Third, the OHRP Guidance document, in response to this global health emergency, states: “Given the current circumstances, the research community is encouraged to prioritize public health and safety.” Yet Cornell is not reacting to a health emergency, as it was when shutting down the campus last spring. In the present case, Cornell is actually creating the public health emergency for which it has organized its research program with human subjects. The campus was shut down, and Cornell has decided to open it back up knowing that infection, disease, and—possibly—death will inevitably follow. This was a choice Cornell made, not one forced upon it. Other universities have opted not to engage in in-person instruction.

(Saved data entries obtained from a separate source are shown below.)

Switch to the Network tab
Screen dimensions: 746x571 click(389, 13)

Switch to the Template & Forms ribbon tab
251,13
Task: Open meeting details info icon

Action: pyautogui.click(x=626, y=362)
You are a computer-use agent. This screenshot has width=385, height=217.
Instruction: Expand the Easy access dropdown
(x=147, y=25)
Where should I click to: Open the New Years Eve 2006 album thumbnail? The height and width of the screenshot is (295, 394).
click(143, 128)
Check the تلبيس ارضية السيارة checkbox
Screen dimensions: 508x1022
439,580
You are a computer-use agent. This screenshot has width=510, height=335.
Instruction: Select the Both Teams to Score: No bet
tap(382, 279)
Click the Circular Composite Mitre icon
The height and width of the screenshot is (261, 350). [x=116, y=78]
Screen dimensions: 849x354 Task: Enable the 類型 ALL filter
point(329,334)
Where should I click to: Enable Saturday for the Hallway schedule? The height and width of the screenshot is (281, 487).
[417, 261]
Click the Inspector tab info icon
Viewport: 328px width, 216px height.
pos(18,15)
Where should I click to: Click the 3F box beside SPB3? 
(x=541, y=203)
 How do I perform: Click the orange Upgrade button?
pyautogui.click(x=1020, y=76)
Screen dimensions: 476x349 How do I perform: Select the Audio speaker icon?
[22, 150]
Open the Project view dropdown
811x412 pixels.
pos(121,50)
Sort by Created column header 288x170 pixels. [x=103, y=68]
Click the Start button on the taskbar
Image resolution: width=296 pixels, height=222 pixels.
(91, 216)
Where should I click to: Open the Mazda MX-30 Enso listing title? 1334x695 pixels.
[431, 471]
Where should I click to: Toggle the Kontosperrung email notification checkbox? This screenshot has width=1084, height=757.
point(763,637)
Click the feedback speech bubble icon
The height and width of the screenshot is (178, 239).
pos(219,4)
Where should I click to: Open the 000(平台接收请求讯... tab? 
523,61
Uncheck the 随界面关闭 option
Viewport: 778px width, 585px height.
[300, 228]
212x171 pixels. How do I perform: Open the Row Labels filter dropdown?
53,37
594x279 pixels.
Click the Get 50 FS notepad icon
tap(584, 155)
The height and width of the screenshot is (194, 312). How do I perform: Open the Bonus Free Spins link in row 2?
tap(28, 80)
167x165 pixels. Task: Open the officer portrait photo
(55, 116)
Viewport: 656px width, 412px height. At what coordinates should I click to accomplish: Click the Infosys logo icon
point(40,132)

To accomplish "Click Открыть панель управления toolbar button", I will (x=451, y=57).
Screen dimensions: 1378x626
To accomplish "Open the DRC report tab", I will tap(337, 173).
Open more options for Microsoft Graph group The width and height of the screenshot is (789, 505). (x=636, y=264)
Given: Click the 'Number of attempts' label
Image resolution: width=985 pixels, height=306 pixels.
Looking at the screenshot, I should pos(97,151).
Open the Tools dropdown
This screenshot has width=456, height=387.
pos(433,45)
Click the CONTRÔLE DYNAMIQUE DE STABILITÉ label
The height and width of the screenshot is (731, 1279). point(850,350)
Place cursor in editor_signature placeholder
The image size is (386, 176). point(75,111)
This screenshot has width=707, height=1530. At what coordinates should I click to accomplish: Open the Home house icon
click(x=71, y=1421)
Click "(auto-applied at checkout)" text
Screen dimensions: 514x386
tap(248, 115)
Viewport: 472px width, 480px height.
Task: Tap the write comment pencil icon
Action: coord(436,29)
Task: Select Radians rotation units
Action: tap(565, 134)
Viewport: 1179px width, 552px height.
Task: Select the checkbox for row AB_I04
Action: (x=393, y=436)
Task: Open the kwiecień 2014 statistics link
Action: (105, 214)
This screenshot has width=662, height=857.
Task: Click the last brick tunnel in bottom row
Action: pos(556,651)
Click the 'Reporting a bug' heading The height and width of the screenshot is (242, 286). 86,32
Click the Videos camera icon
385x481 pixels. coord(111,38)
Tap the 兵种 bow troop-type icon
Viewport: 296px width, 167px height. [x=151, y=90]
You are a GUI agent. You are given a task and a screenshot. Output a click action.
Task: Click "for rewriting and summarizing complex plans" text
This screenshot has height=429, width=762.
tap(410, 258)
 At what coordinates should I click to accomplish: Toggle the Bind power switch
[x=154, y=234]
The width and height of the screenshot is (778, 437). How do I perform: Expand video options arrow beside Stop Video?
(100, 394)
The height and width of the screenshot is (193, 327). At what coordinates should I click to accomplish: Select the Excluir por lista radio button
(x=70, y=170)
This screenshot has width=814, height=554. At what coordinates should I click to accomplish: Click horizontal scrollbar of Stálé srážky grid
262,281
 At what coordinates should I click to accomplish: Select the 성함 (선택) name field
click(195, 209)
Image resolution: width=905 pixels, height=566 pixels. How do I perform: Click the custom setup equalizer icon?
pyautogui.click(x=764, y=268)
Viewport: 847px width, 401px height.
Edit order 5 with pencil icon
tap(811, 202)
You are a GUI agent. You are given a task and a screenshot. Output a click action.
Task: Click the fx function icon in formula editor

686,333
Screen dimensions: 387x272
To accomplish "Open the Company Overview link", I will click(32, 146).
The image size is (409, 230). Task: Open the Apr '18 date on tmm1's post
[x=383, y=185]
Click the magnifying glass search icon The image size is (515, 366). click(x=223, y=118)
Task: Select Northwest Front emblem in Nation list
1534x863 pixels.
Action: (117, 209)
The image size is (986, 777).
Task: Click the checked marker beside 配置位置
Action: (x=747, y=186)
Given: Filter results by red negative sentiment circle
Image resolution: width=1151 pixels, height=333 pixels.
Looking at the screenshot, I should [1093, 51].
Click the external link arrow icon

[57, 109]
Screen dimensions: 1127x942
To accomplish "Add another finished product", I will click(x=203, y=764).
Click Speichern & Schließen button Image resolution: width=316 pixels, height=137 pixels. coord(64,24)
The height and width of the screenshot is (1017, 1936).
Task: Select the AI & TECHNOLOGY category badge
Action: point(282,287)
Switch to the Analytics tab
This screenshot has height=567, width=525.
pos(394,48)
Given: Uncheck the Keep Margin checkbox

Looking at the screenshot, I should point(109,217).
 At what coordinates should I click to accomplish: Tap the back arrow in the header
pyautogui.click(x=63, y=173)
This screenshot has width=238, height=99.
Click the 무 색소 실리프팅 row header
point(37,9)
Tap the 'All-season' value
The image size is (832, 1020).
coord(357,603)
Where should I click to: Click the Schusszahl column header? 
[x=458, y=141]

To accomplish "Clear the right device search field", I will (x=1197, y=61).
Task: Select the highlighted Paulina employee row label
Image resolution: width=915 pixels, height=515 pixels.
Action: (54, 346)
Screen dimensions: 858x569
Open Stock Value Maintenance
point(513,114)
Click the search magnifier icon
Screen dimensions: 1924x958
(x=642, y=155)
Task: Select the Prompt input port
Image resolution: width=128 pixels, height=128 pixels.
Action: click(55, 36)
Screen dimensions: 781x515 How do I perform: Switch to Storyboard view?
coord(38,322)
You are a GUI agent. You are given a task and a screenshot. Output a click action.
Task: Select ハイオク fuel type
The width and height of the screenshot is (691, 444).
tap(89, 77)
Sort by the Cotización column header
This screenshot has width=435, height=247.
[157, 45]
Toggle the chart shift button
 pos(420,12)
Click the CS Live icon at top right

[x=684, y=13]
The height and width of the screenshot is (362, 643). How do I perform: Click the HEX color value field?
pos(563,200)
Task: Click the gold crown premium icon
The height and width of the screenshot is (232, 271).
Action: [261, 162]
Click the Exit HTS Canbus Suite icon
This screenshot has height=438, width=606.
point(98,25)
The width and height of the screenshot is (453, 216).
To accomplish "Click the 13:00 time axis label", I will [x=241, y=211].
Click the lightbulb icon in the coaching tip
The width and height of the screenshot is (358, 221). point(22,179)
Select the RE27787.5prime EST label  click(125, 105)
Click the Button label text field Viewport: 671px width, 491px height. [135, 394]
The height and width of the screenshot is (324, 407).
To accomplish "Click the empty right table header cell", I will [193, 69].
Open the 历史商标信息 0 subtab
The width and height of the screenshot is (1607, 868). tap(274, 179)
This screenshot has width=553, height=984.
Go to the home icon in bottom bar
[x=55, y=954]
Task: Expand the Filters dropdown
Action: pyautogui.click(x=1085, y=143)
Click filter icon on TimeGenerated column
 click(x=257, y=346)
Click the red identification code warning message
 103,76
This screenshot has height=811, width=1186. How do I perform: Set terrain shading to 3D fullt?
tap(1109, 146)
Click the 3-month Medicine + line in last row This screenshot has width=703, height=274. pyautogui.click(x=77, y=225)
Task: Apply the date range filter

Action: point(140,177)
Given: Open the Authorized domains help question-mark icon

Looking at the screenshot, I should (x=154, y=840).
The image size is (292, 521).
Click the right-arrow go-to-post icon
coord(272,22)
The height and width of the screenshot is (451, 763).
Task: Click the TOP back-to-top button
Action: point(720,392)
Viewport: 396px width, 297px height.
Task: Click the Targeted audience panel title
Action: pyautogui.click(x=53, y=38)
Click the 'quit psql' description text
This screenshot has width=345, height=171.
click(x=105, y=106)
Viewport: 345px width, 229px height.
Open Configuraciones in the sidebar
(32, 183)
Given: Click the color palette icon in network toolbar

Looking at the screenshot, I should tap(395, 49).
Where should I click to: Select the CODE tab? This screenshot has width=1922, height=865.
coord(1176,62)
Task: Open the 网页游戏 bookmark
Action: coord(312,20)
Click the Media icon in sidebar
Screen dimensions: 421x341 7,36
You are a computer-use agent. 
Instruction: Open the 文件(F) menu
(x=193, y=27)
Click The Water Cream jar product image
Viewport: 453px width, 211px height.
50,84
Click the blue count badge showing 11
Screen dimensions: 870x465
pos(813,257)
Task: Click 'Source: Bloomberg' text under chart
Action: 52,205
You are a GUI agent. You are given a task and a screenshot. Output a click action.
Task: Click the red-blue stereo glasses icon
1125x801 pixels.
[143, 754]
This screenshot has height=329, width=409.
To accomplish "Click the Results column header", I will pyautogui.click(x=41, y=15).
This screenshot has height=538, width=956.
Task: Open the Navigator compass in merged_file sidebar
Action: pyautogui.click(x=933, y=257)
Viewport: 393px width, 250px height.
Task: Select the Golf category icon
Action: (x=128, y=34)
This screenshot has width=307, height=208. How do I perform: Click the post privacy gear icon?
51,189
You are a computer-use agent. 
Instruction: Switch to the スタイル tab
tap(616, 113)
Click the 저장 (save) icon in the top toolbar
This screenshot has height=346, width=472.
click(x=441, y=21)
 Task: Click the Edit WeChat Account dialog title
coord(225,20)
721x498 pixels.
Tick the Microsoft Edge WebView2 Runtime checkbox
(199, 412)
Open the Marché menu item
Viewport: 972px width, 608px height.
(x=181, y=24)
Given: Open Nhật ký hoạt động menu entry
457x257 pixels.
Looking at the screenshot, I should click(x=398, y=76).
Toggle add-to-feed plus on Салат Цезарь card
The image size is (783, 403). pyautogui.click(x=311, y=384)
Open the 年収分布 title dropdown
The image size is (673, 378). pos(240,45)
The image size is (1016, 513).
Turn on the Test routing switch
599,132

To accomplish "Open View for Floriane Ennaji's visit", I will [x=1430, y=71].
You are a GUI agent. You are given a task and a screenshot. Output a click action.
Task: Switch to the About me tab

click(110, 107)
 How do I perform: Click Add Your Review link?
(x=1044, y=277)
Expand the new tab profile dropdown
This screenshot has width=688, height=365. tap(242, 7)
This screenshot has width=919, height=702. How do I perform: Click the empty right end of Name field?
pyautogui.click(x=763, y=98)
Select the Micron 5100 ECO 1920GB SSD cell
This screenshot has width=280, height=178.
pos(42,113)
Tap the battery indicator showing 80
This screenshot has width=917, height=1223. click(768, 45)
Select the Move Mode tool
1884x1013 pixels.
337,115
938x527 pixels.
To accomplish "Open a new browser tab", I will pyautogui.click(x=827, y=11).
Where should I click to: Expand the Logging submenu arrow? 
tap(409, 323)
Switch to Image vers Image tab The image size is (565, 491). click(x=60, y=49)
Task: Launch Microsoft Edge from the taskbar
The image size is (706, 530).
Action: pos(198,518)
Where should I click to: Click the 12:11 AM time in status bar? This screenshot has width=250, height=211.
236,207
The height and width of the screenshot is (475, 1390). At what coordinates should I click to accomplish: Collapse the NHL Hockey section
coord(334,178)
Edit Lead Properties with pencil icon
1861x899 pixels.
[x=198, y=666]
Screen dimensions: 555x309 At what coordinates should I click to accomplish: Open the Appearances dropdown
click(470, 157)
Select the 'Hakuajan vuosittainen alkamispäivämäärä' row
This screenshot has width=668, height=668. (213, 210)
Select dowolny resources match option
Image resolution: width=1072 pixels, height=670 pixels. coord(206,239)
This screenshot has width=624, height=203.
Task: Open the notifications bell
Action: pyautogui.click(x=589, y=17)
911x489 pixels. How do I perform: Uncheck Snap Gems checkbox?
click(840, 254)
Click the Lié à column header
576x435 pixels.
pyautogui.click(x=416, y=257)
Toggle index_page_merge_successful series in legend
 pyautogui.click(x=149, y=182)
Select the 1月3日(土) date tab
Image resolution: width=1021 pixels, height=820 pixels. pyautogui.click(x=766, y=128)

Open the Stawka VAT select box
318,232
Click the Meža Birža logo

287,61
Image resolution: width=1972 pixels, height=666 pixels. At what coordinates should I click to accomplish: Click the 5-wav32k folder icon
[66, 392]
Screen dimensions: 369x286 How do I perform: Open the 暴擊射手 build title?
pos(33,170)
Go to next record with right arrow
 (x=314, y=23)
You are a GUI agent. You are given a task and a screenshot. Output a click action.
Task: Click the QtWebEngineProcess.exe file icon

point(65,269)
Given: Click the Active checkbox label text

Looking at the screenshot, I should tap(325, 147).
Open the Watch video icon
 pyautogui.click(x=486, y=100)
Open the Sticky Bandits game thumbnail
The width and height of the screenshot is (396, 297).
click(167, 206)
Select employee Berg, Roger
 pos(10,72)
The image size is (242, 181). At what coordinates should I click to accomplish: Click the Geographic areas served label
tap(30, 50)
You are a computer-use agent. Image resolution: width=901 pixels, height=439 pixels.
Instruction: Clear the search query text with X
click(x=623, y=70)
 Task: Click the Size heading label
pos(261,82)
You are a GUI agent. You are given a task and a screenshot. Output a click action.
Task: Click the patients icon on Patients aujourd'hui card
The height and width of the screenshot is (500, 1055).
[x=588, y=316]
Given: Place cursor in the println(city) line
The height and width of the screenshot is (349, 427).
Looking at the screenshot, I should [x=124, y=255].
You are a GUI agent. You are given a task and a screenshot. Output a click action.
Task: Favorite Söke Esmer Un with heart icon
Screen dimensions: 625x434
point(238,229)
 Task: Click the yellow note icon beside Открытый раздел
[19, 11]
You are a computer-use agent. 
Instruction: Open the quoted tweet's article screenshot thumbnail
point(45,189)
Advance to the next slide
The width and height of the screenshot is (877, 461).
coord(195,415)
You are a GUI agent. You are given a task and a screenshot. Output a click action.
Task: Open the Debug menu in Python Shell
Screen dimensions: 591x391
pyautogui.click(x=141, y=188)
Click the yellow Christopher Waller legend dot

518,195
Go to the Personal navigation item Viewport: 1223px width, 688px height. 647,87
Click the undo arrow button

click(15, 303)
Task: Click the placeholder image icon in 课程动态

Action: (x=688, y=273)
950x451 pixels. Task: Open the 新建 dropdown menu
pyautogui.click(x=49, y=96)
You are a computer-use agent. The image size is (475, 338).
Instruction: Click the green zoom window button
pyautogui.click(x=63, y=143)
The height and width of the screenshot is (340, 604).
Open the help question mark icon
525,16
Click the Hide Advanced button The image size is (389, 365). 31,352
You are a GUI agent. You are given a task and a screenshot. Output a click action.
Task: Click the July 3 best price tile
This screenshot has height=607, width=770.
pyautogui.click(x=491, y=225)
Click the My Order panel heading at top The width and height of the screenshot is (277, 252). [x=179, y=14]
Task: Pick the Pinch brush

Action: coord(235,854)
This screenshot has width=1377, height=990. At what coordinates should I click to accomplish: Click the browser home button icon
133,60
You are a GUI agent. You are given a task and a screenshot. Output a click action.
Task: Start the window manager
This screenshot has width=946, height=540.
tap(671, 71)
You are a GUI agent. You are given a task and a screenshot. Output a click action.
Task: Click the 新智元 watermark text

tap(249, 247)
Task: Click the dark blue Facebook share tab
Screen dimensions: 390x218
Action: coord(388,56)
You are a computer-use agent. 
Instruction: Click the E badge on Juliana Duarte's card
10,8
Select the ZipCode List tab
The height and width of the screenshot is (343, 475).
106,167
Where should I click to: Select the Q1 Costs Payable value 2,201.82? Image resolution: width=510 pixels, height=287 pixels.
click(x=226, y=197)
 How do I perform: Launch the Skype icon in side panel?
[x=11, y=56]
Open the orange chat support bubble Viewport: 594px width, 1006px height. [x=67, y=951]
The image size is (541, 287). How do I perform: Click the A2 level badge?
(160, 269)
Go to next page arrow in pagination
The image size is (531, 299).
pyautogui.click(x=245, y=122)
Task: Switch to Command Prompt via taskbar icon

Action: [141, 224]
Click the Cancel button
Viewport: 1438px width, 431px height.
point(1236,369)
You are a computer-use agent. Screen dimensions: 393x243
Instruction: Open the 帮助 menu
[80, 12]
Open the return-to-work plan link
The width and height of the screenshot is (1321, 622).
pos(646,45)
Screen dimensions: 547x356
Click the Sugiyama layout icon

But this should not be a debate about whether Cornell made the right decision, or whether other options would have an even worse outcome. The only question here is whether Cornell’s research on human subjects should be evaluated by the IRB. I believe that the facts and definitions cited above show that Cornell’s planned activities constitute research and that this research involves human subjects.
On July 31, 2020, the IRB sent me the following reply:
The IRB staff have discussed this together with the IRB Chair, and using our collective knowledge of U.S. human subjects research regulations and the compliance community’s accepted interpretation of them, we have determined that Cornell’s surveillance activities are not research, as defined by the Common Rule. As I noted in an earlier email, if any human subjects research is proposed in conjunction with or using data from these surveillance activities, those research projects will require an IRB review.
In other words, the IRB is willing to let Cornell expose its human subjects to a highly contagious and dangerous virus, knowing that—in President Pollack’s words— “some people will become infected with the SARS-CoV-2 virus, and some will develop the severe form of the COVID-19 disease”; is willing to let Cornell implement behavioral surveillance and surveying tools that, in Cornell’s own words, are intended to “provide valuable insight on subsequent guidance that could be provided to students to reduce transmission”; but does not consider any of this to be worthy of IRB review unless the data gathered from these activities are used in what the IRB determines is human subject research, i.e., after Cornell’s human subjects have already been exposed to a virus that is likely to cause severe disease or even death in some of the human subjects. To repeat, the Nuremberg Code states: “No experiment should be conducted where there is a priori reason to believe that death or disabling injury will occur.”
There is certainly some potential ambiguity between what constitutes research and what constitutes ordinary practice, and Cornell’s behavioral surveillance and surveying may well fall into this gray zone. However, it is precisely this ambiguity that makes IRB review essential. As argued in the Belmont Report cited above: “The general rule is that if there is any element of research in an activity, that activity should undergo review for the protection of human subjects.”